I fell on rocks and I broke my heart. Now I have stitches and it hurts, if I move, if I walk, whatever.

I hate my job. I kind of figured that out by now. I do, I hate it. It's stupid. I wish I could spit on it.

In two weeks, I will be leaving for Vienna. I feel happy and relieved, ready to dive into anything but work, anywhere but here.

Meanwhile, I am working on my next big masterplan. It's kind of a secret, up to now, but I am very excited about it. It involves moving and melting, living and learning. Leaving, too.

Who knows where I'll end up, eventually. For now, what matters most is what happens in between. Vienna, for example, and visiting friends, family gatherings, freetime fun. For once and for all, and for old time sake.



zondag 9 oktober 2011

autumnblues

Stay hungry, stay foolish. And in the end - connect the dots (Steve Jobs).

It's a lazy sunday-afternoon and I am staring at the ceiling. I hear nothing but the rain on my roof and some far away music. Growing up is the weirdest thing that ever happened to me (or should I say the hardest?). I smile, I work, I dance and I play - I am. I am being the girl that I am supposed to be. I must admit, I am pretty good at it. 

I probably shouldn't worry that much. According to Buddhism, everything's fine, as long as I keep on breathing. What you feel, isn't for real, it's only a fragile framework of sensations. According to the Beatles, nothing's wrong either: if "all you need is love", I am pretty wel set.

When I was sixteen-something, I played the piano for hours and hours, all day long. I haven't played in a while now, but these days, I feel like playing. It makes me feel safe and solid, lost in sound.

I might be having a random autumnblues, while leaves fall off and trees turn red. I guess I'll just keep on playing the piano, and listen to the rain on my roof.

I will be happy again, soon. I can almost feel it. 

(this is me playing the piano)


(this is the song I am listening to)


woensdag 5 oktober 2011

i feel

PLANELY LOVELY (FULLY LOADED) LONELY - I feel like playing piano all day, wearing nothing but pyjamas. I feel like saving the world before bedtime, instead of dreaming of another world. It's extremely busy at the office. People fight. People fight all the time. Most of the time, it's about money. Sometimes, it's about love. But rarely, it really matters.

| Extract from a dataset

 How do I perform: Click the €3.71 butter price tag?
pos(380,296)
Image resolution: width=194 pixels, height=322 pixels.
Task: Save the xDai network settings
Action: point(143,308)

WHATEVER/NEVERMIND - I guess I need a good night of sleep, and a weekend far away from the office. I booked a trip to Vienna, in the beginning of November. I am very excited about it. I am going to visit some friends who live there, a young couple with a two year old daughter. Also, I am going to visit someone I hardly know, but who knew me when I was five. He built his own house in Vienna, with a friend, inbetween parks, grass and greenery. I am quite sure it is going to be amazing. So I am counting down.